In what way is the recruitment process different with cross-country candidates?

Understanding both cultures of the country where the candidates are from and where the job/company/interviewer is is the key to success. The recruiter's job is only to find a way how to find common ground and compatibilities between them. A person coming from abroad is in most cases interested in a role for totally different reasons than a local candidate.

Will there be an increase in third-country workers in the intellectual field?

Yes and no. Yes because more foreign people will fill your senior jobs. No, because fewer of them will actually relocate.

What is your opinion on AI? Is it taking away from recruiters' jobs? Where can you add value in recruitment selection?

Recently I was doing a workshop with a large group of recruitment leaders in Ireland. Predominantly recruitment agency owners. First I asked them to help me write on the whiteboard all the tasks and subtasks their recruiters do.
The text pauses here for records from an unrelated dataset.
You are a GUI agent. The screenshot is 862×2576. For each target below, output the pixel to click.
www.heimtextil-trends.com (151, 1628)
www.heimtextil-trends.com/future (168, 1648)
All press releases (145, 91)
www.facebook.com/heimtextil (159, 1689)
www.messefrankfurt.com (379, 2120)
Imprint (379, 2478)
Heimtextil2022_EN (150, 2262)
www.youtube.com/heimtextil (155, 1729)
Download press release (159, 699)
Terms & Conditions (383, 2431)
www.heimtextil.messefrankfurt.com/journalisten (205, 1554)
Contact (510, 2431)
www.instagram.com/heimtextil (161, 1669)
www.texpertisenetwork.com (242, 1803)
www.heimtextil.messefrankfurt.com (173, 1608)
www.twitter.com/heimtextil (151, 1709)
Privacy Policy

We ended up with a long granular list. As a next task, I asked them to give me their opinion on what percentage (in working time) can each of those tasks be replaced by AI. The conclusion was that over half of the tasks are easily replaceable with what AI offers today.

Where AI makes the largest impact are situations where you have to analyse a large set of data. Imagine when you receive over 1000 applicants.

  1. AI can rank them so you know where to start looking at the pile of CVs.
  2. When you have to ask a common question (scoring card scenario) and analyse results.

AI replaces the most boring manual tasks recruiters are doing today and gives them more time and energy to do what they like doing. One of the outcomes is that the job of a recruiter will become more enjoyable. The other aspect is that the differences in productivity between recruiters are going to become more pronounced since there will be no hiding behind a tremendous pile of manual work.

Thank you for the anwers Ivan Stojanovic, the Recruitment Director of Irish Recruiter!